Khatibzadeh menegaskan kembali bahwa diplomasi adalah pilihan utama. Namun, negosiasi tak mungkin dilakukan selama pemboman terus berlanjut. Ia bersikukuh bahwa serangan Iran merupakan aksi pertahanan diri.
Ia menjelaskan bahwa Iran sedang dalam proses negosiasi nuklir ketika Israel melancarkan serangan. Mereka hampir mencapai kesepakatan dalam putaran keenam pembahasan di Muscat.
Tuduhan Senjata Nuklir Iran dan Peran Diplomasi
Israel menuduh Iran berupaya mempersenjatai uranium yang diperkayanya. Iran membantah tuduhan tersebut dan menegaskan program nuklirnya murni untuk tujuan damai.
IAEA melaporkan Iran telah mengumpulkan uranium yang diperkaya hingga kemurnian 60 persen, satu langkah menuju standar senjata (90 persen). Khatibzadeh menyebut tuduhan tersebut sebagai “omong kosong”.
Kepala IAEA, Rafael Grossi, menyatakan fasilitas nuklir tak boleh diserang karena berpotensi membahayakan manusia dan lingkungan.
Khatibzadeh menyatakan optimisme akan jalur diplomatik pasca pertemuan puncak G7. Negara-negara Eropa, katanya, ingin kembali bernegosiasi di tingkat menteri di Jenewa.
Potensi Keterlibatan Inggris Raya dalam Konflik
Sejarah keterlibatan Inggris dalam konflik Timur Tengah, seperti invasi Irak tahun 2003, menjadi sorotan. Sebagai sekutu AS, peran Inggris dalam konflik Iran-Israel menjadi pertanyaan.
Meskipun bukan pemain utama, Inggris memiliki peran diplomatik. Bersama negara-negara G7, mereka menyerukan deeskalasi, meskipun Israel tampaknya tak mengindahkannya.
Hubungan Inggris dan Israel memburuk setelah Inggris menjatuhkan sanksi kepada dua menteri kabinet Israel. Namun, Inggris masih berperan dalam upaya diplomasi, termasuk melalui Menteri Luar Negeri David Lammy yang melakukan kunjungan ke Washington dan Jenewa.

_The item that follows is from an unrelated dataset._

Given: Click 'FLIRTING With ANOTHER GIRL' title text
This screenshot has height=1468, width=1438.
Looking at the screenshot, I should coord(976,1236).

Aset Strategis Inggris Raya
Inggris memiliki beberapa aset strategis yang dapat terlibat dalam konflik. Berikut beberapa di antaranya:
- Diego Garcia: Pangkalan bersama Inggris dan AS di Samudra Hindia. Potensial digunakan untuk pesawat pembom B-2 Spirit, yang dapat menghancurkan fasilitas nuklir Iran. Penggunaan Diego Garcia memerlukan izin dari Inggris.
- Siprus: RAF Akrotiri (markas jet RAF Typhoon) dan stasiun pemantau intelijen di Ayios Nikolaos. Fasilitas ini memungkinkan Inggris mengerahkan pasukan cepat ke Timur Tengah.
- Teluk: Angkatan Laut Inggris memiliki peran dalam menjaga Selat Hormuz, termasuk penanggulangan ranjau. HMS Middleton saat ini berada di Teluk, namun belum dikerahkan untuk operasi tempur.
Jika Inggris mengizinkan AS menggunakan Diego Garcia untuk menyerang Iran, maka Inggris berpotensi menjadi sasaran serangan balasan. RAF Akrotiri, misalnya, dapat menjadi target serangan rudal balistik Iran.
Selain serangan militer, Iran juga dapat melancarkan aksi sabotase melalui kelompok kriminal. MI5, dinas intelijen Inggris, akan mewaspadai ancaman tersebut.
Konflik Iran-Israel telah menciptakan situasi yang sangat kompleks dan berisiko. Peran AS dan Inggris akan menentukan eskalasi konflik di masa mendatang. Upaya diplomasi menjadi kunci untuk mencegah malapetaka yang lebih besar.